Faltando poucos meses para a eleição, o cenário permanece de equilíbrio. Lula continua na dianteira, mas distante de qualquer situação confortável. Flávio Bolsonaro, por sua vez, confirma que conseguiu preservar o patrimônio eleitoral do bolsonarismo mesmo enfrentando desgastes internos e crises de imagem. A principal conclusão da pesquisa BTG/Nexus é que os dois episódios mais explorados politicamente nas últimas semanas não alteraram o eixo central da disputa: a eleição segue polarizada, altamente competitiva e com o desfecho completamente em aberto.
Convenções – Com o início do período de convenções partidárias na próxima segunda-feira (20), a corrida eleitoral em Pernambuco entra em uma nova fase. Os principais concorrentes ao Governo do Estado, a governadora Raquel Lyra (PSD) e o ex-prefeito João Campos (PSB), marcaram suas convenções para os dias 1º e 2 de agosto, no Clube Português e no Clube Internacional, respectivamente. João participará apenas do primeiro dia do evento socialista, já que no dia 2 estará em São Paulo para o lançamento da pré-candidatura à reeleição do presidente Lula (PT), enquanto Raquel comandará o ato do PSD no mesmo dia.
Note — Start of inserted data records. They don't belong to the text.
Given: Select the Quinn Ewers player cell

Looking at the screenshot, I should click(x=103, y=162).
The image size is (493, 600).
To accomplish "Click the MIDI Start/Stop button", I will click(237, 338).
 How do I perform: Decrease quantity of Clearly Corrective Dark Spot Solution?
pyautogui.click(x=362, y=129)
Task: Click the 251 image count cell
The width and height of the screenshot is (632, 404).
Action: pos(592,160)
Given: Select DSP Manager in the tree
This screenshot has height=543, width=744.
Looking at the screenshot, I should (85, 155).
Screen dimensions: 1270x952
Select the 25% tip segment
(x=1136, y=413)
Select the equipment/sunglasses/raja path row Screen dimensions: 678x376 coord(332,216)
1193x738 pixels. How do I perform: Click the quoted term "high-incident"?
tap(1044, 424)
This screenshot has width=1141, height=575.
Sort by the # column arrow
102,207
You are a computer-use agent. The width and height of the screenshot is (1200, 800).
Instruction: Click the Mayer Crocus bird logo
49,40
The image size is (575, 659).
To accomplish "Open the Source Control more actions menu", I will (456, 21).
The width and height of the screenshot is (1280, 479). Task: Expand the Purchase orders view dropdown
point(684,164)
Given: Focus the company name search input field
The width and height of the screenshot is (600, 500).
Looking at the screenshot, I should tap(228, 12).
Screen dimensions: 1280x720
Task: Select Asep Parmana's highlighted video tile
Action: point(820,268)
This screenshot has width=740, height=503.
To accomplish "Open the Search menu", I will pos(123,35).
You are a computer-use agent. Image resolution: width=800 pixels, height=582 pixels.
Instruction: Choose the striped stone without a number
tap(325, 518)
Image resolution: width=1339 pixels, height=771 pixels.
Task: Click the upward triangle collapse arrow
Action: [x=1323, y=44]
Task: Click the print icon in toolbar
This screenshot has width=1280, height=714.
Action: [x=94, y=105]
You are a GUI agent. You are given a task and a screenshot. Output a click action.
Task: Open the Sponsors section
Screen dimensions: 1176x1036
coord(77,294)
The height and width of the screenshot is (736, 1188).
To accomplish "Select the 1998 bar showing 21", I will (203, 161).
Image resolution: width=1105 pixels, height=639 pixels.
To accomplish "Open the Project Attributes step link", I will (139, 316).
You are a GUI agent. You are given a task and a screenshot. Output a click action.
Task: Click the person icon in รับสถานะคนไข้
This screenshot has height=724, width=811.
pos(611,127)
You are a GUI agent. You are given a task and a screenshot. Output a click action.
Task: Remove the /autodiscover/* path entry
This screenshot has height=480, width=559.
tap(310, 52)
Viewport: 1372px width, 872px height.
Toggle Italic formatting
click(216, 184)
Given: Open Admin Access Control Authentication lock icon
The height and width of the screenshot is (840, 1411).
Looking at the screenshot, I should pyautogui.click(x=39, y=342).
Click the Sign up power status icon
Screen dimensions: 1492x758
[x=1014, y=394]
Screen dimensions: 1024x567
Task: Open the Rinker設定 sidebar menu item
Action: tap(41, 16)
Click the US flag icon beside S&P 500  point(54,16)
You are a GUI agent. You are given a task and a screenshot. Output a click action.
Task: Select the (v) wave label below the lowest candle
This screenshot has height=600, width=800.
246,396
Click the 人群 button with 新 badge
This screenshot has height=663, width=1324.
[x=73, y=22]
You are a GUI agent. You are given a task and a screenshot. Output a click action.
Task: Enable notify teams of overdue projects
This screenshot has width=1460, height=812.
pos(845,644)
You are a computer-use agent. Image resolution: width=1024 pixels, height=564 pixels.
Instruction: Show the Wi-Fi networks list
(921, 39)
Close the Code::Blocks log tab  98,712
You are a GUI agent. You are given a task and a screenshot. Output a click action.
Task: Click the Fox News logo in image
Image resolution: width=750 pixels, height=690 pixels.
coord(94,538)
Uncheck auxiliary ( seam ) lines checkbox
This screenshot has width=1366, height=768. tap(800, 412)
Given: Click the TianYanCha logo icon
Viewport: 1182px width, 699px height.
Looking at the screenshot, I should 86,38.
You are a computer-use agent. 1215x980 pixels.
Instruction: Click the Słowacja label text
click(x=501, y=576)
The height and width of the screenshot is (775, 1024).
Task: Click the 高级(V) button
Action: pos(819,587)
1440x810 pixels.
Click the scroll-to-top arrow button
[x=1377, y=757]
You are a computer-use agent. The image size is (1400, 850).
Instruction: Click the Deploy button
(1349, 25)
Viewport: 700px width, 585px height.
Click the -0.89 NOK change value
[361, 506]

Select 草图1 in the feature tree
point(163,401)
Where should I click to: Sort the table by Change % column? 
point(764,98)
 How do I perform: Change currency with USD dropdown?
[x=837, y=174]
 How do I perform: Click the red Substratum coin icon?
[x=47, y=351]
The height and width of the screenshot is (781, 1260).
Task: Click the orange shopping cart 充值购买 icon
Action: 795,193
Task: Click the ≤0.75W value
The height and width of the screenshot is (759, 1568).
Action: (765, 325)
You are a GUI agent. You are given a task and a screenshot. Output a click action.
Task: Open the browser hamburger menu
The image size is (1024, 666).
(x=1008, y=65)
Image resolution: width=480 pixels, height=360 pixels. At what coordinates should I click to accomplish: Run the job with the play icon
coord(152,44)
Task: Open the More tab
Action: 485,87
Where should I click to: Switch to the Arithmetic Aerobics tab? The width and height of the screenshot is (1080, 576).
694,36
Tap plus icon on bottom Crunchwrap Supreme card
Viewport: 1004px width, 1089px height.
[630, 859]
O calendário estadual será aberto pela federação PT, PV e PCdoB, no próximo dia 20, e segue até 5 de agosto, prazo final para a realização das convenções.
Mauricio Rands – O advogado e professor universitário Maurício Rands confirmou que será candidato a deputado federal pelo Avante nas eleições de 2026. Ao relembrar sua trajetória, afirmou que ingressou na política durante o curso de Direito, por meio do movimento estudantil e da luta pela redemocratização e pela educação pública de qualidade. Segundo Rands, sua atuação política sempre esteve voltada à promoção de mudanças na sociedade, destacando que sua vocação é exercer uma política comprometida com a melhoria da vida das pessoas e com a construção de um país mais justo.
Suspensão – O ministro do Supremo Tribunal Federal (STF), Alexandre de Moraes, determinou a suspensão, por 90 dias, das visitas do senador Flávio Bolsonaro (PL-RJ), pré-candidato à Presidência da República, ao ex-presidente Jair Bolsonaro (PL), que cumpre prisão domiciliar. Na decisão, Moraes entendeu que o senador descumpriu a determinação que proíbe o uso de redes sociais pelo ex-presidente, ao considerar que houve desvio de finalidade no exercício do direito de visita.
Inocente quer saber – Quem fará a maior convenção, João Campos ou Raquel Lyra?